SYSCTL(3) — Unix Programmer’s Manual
NAME
sysctl − get or set system information
SYNOPSIS
#include <sys/sysctl.h>
int
sysctl(name, namelen, oldp, ∗oldlenp, ∗newp, newlen)
int ∗name;
u_int namelen;
void ∗oldp;
size_t ∗oldlenp;
void ∗newp;
size_t newlen
DESCRIPTION
The sysctl function retrieves system information and allows processes with appropriate privileges to set system information. The information available from sysctl consists of integers, strings, and tables. Information may be retrieved and set from the command interface using the sysctl(1) utility.
Unless explicitly noted below, sysctl returns a consistent snapshot of the data requested. Calls to sysctl are serialized to avoid deadlock.
The state is described using a “Management Information Base” (MIB) style name, listed in name , which is a namelen length array of integers.
The information is copied into the buffer specified by oldp . The size of the buffer is given by the location specified by oldlenp before the call, and that location gives the amount of data copied after a successful call. If the amount of data available is greater than the size of the buffer supplied, the call supplies as much data as fits in the buffer provided and returns with the error code ENOMEM. If the old value is not desired, oldp and oldlenp should be set to NULL.
The size of the available data can be determined by calling sysctl with a NULL parameter for oldp. The size of the available data will be returned in the location pointed to by oldlenp. For some operations, the amount of space may change often. For these operations, the system attempts to round up so that the returned size is large enough for a call to return the data shortly thereafter.

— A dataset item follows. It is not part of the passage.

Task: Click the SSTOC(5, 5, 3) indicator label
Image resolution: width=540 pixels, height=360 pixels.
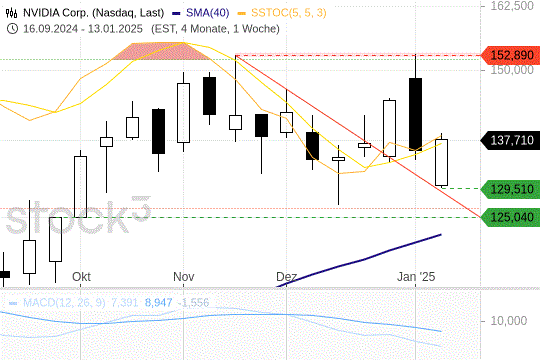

To set a new value, newp is set to point to a buffer of length newlen from which the requested value is to be taken. If a new value is not to be set, newp should be set to NULL and newlen set to 0.
The top level names are defined with a CTL_ prefix in <sys/sysctl.h>, and are as follows. The next and subsequent levels down are found in the include files listed here, and described in separate sections below.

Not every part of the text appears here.